──────── PROVIDED RECORDS

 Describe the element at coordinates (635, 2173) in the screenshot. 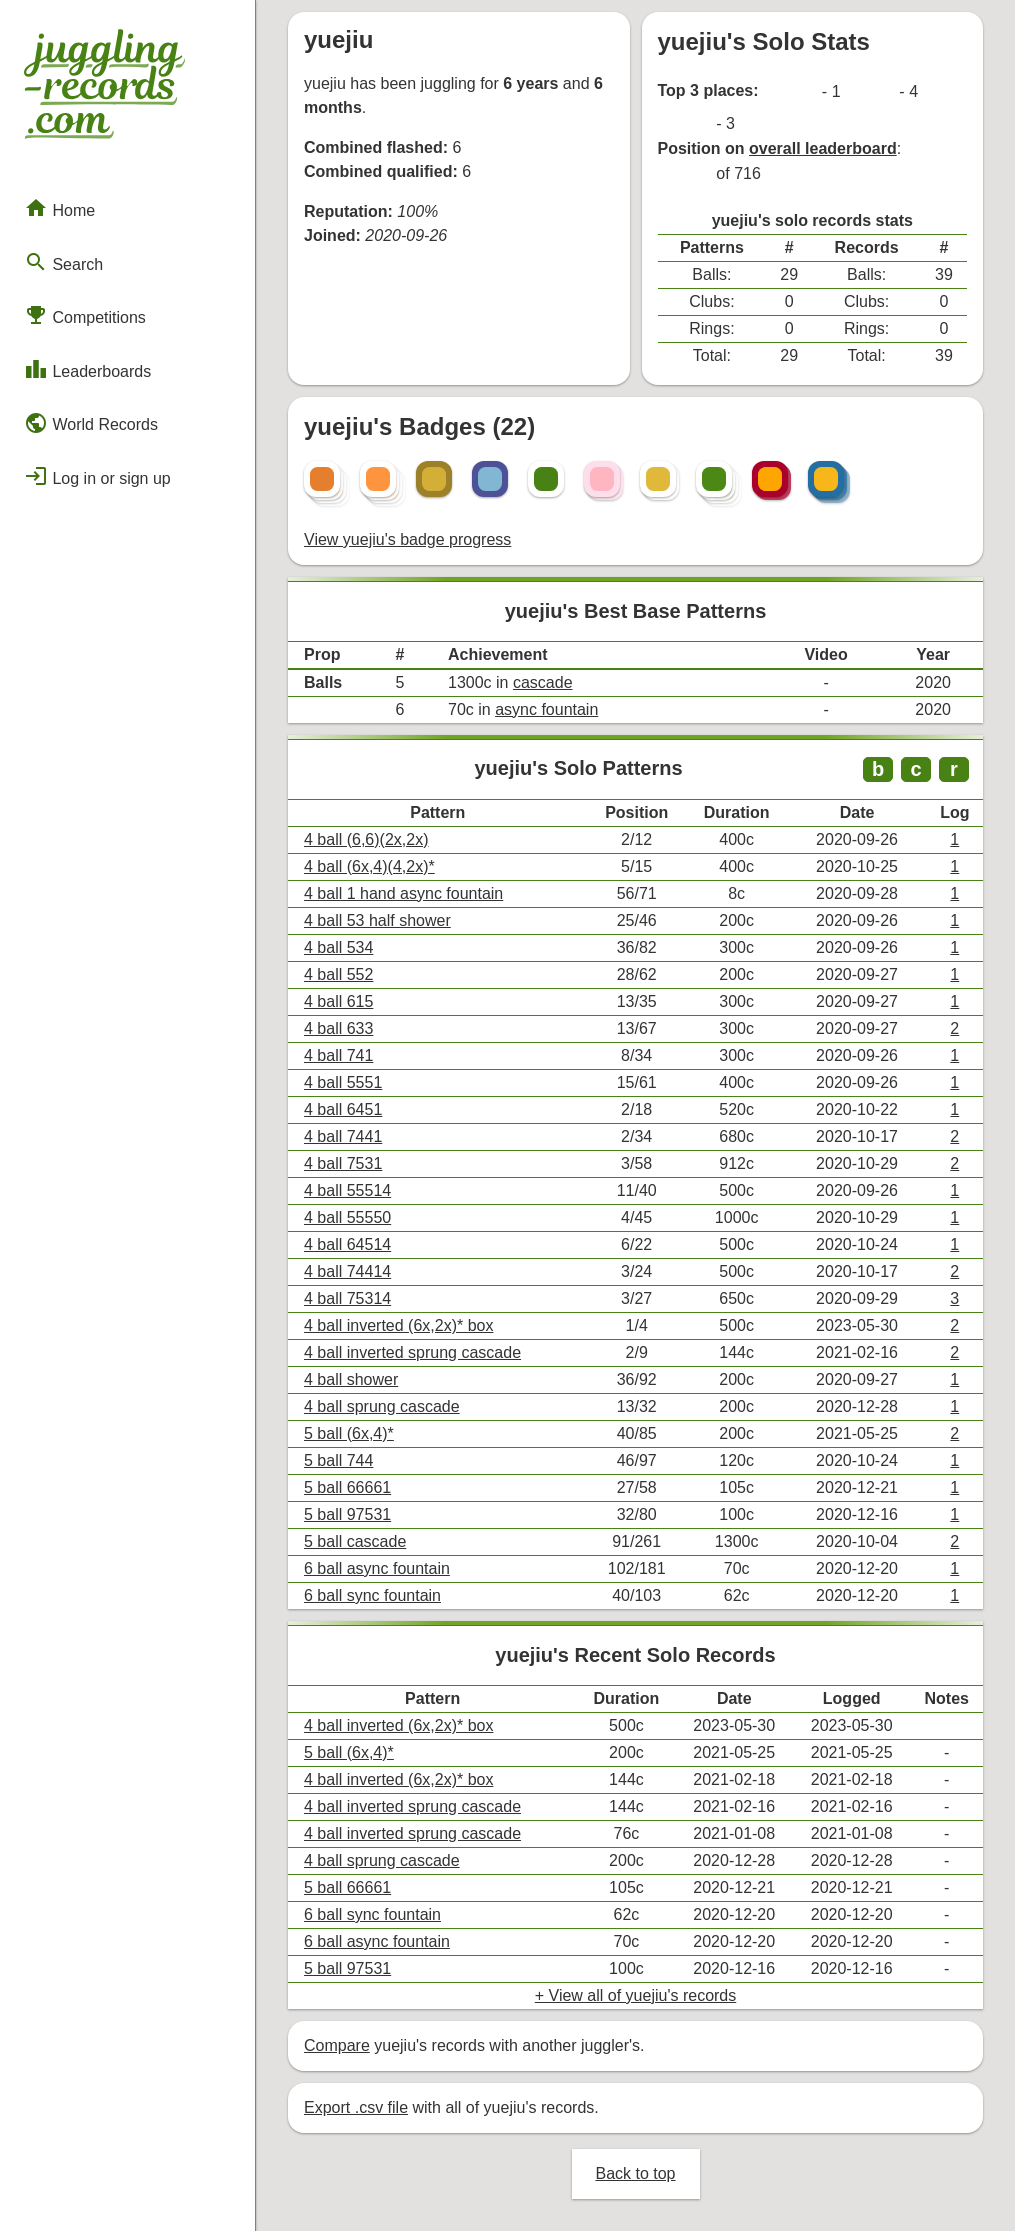

I see `Back to top` at that location.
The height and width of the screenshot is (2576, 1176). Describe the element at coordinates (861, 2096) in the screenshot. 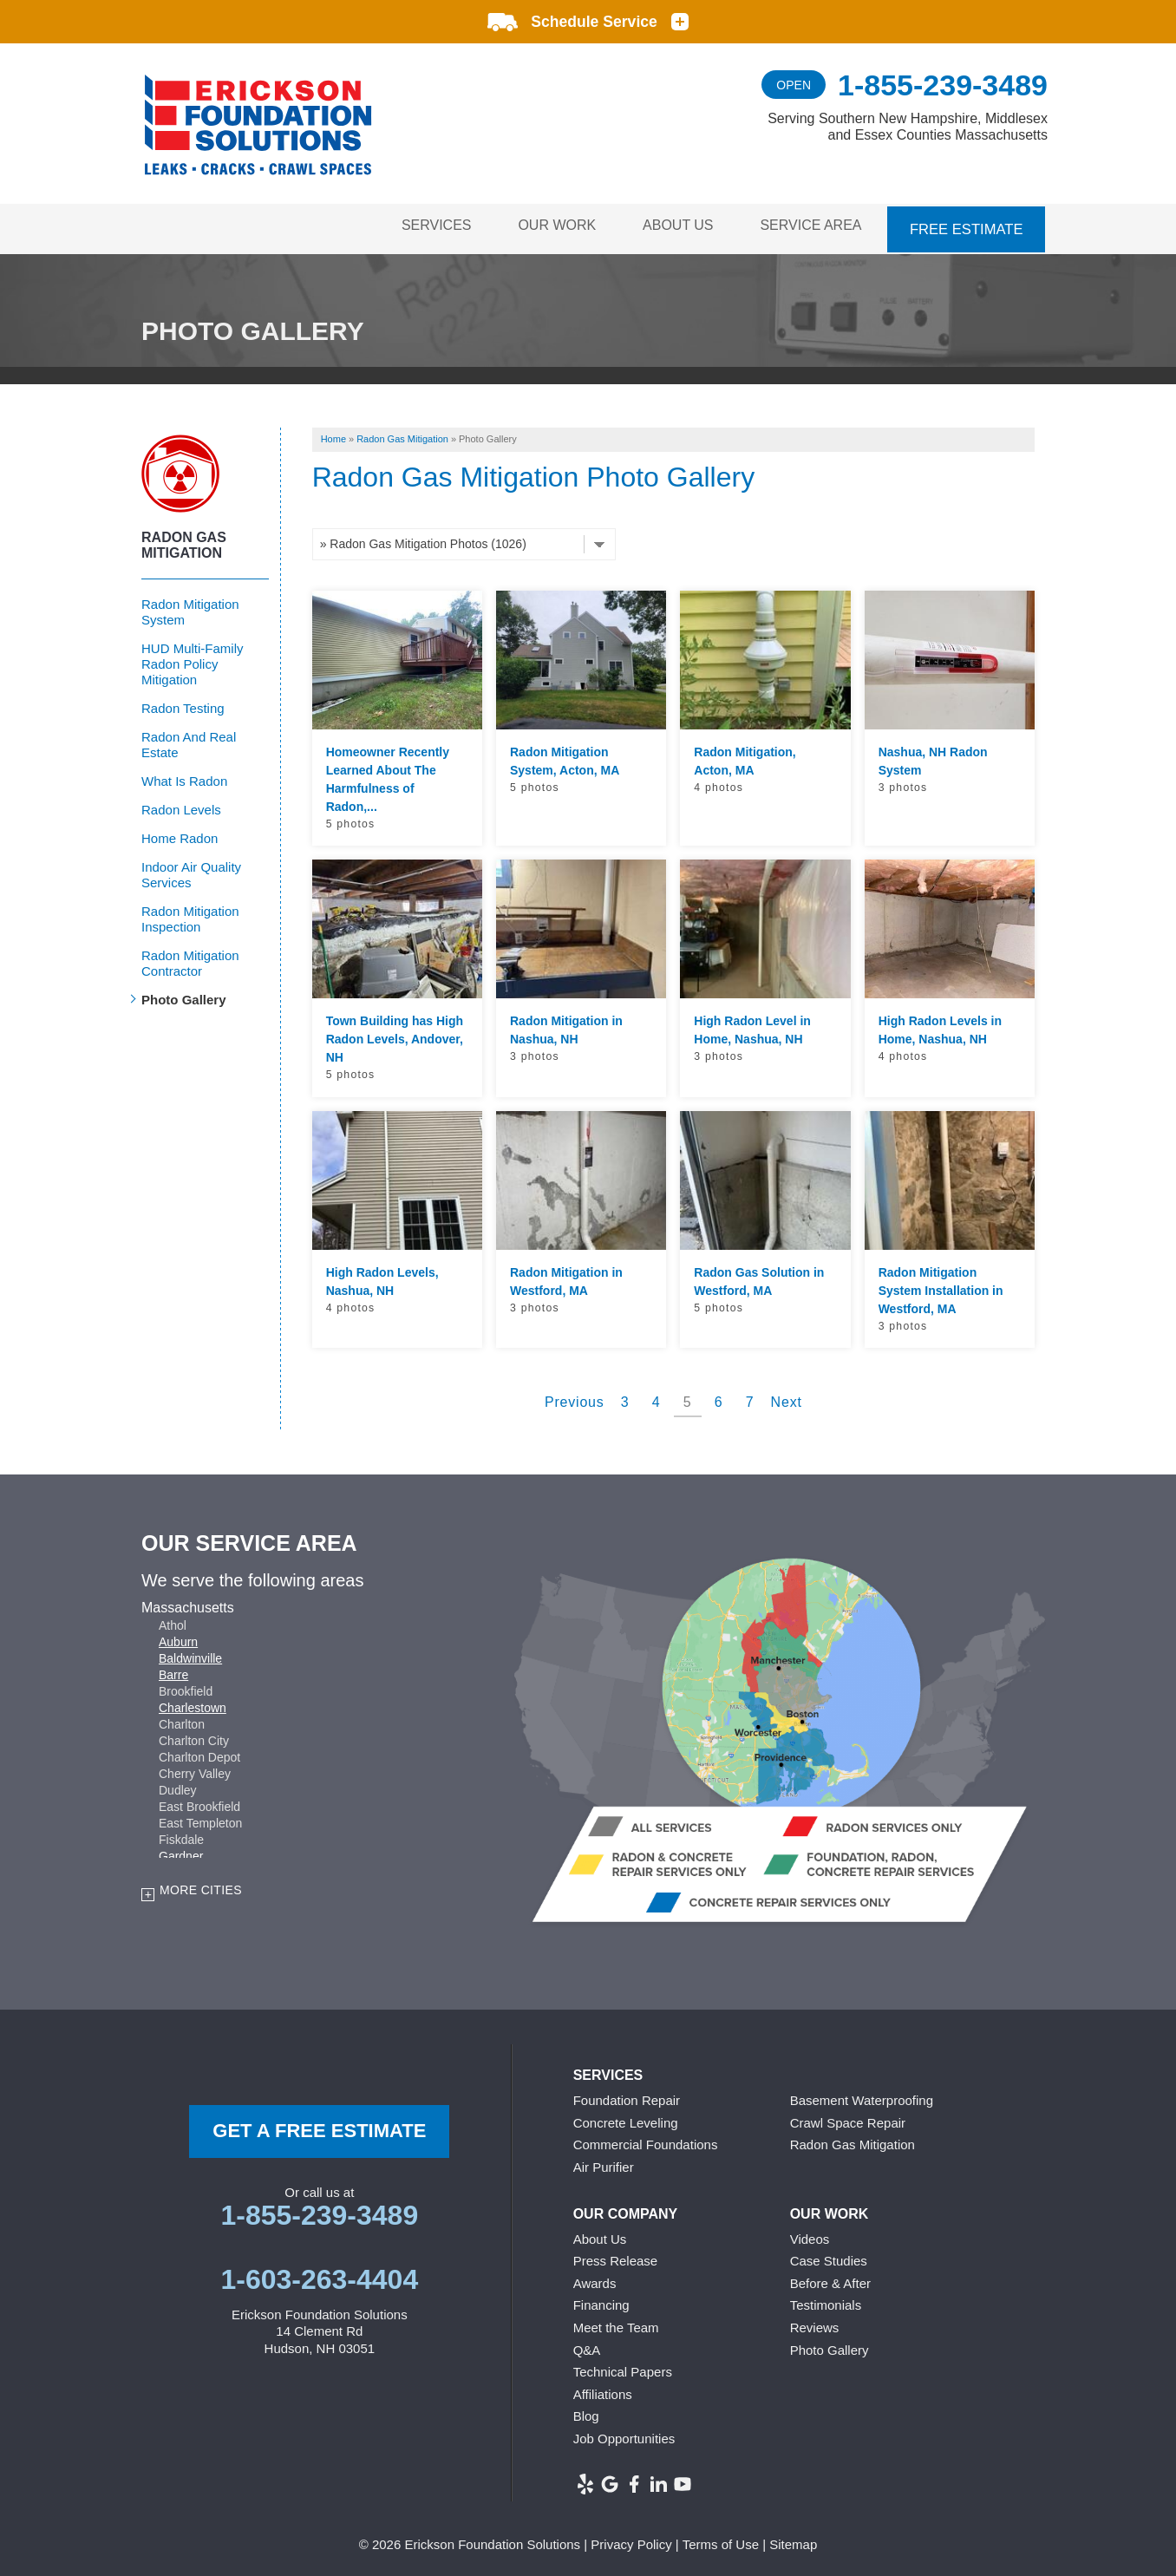

I see `Basement Waterproofing` at that location.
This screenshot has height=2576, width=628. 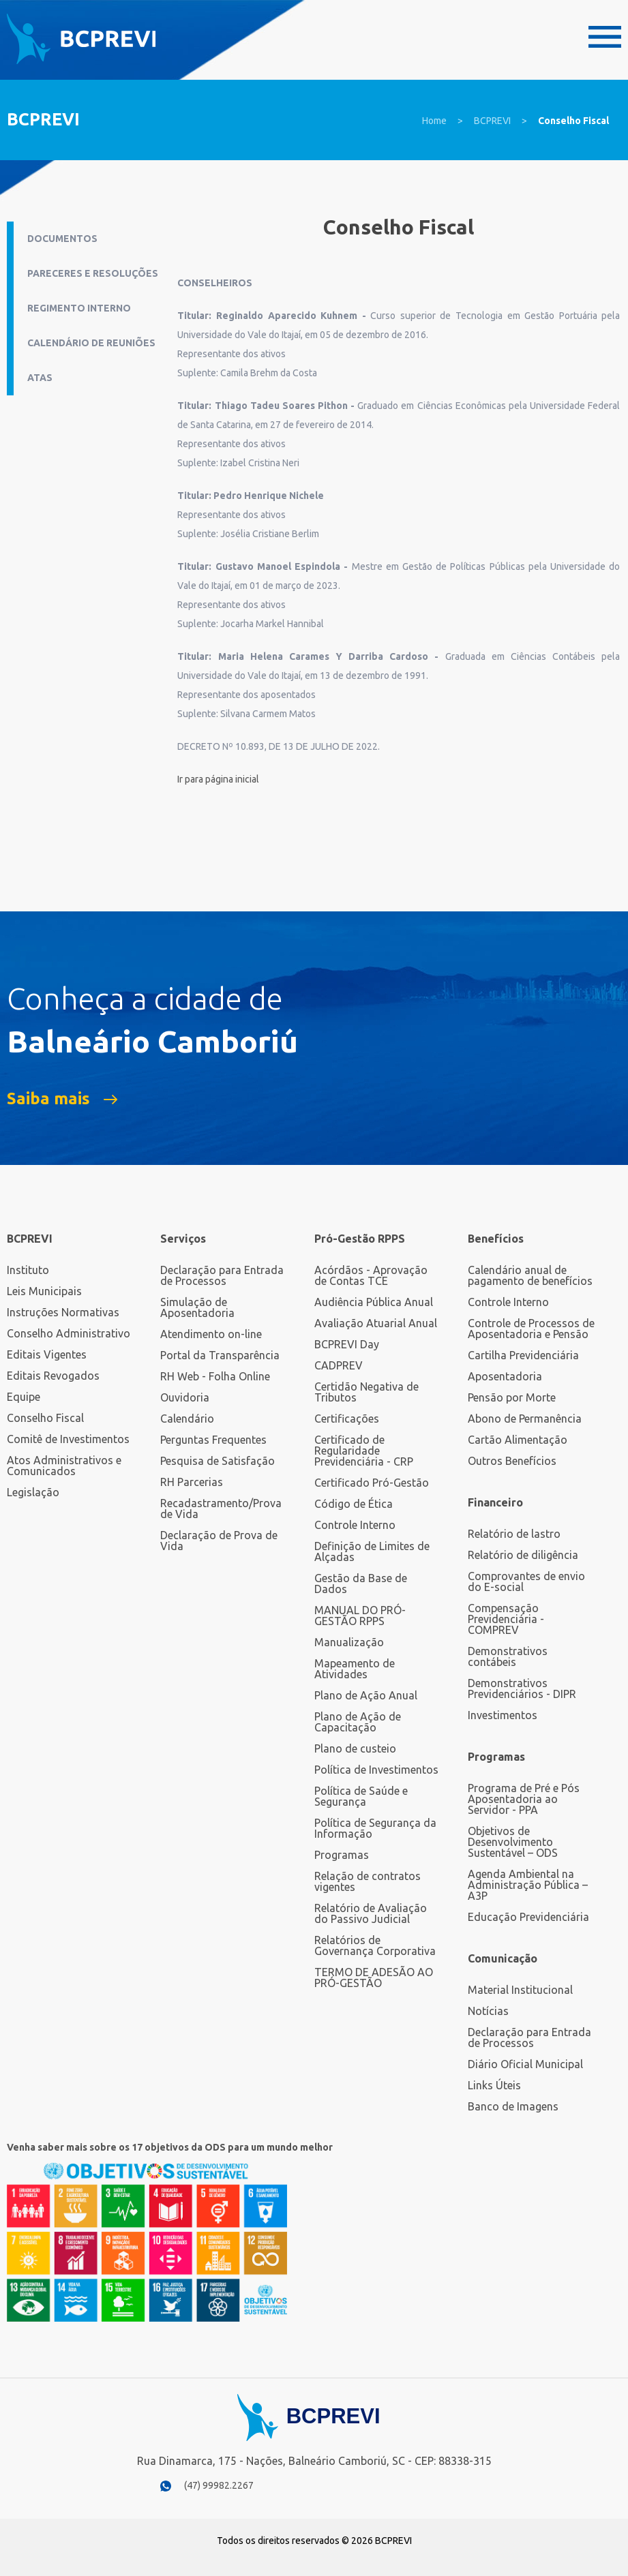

────────────────

** YOUR OBJECTIVE **
Please print every entry above word for word, leaving the pictures out of your output.

** COMPLETED EXERCISE **
 Describe the element at coordinates (635, 2173) in the screenshot. 

I see `Back to top` at that location.
The height and width of the screenshot is (2576, 1176). Describe the element at coordinates (861, 2096) in the screenshot. 

I see `Basement Waterproofing` at that location.
This screenshot has height=2576, width=628. 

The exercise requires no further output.